Studio album by Amoeba
- Released: 1997
- Recorded: 1994–1995
- Genre: Art rock
- Length: 48:35
- Label: Lektronic Soundscapes
- Producer: Robert Rich

Amoeba chronology
| Eye Catching (1993) | Watchful (1997) | Pivot (2000) |

= Watchful =

Watchful (1997) is an album by the American experimental pop music group Amoeba. This is the first Amoeba album to feature the classic lineup of Robert Rich and Rick Davies. The style of this album consists of subtle and largely acoustic pop compositions with heavy ambient textures.

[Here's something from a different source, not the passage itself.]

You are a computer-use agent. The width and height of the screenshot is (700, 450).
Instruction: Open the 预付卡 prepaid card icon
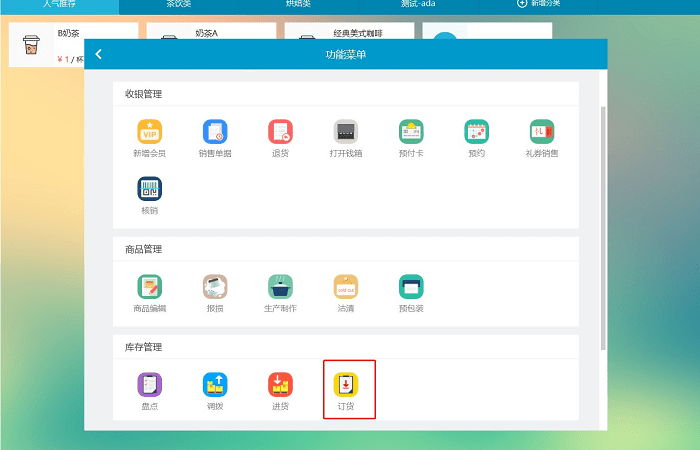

Work on this album began in 1994. It was completed in 1995. Over the next two years they searched for a label to distribute the album. It was finally released in 1997 on the Lektronic Soundscapes label. When distribution problems arose with Lektronic Soundscapes, they moved to Release Records, who had also released Rich’s solo album Trances/Drones.

Professional ratings
Review scores
| Source | Rating |
| Allmusic | link |
| Alternative Press | 5/5 link |

==Track listing==
1. "Inside" – 4:57
2. "Skin" – 2:53
3. "Origami" – 2:17
4. "Footless" – 5:02
5. "Ignoring Gravity" – 7:21
6. "Water Vapor" – 2:12
7. "Desolation" – 4:39
8. "Big Clouds" – 2:50
9. "Saragossa" – 4:06
10. "Any Other Sky" – 6:38
11. "Watchful Eyes" – 5:20

==Personnel==
- Robert Rich - vocals, percussion, synthesizers, lap steel guitar, wind instruments
- Rick Davies - electric and acoustic guitars, bass
with:
- Hans Christian - cello (tracks 2, 4 and 9)
- Don Swanson - drums (tracks 4, 5 and 10)
- Ivy Barry - additional voice (track 4)
- Scott Wright - soprano and alto saxophone (track 10)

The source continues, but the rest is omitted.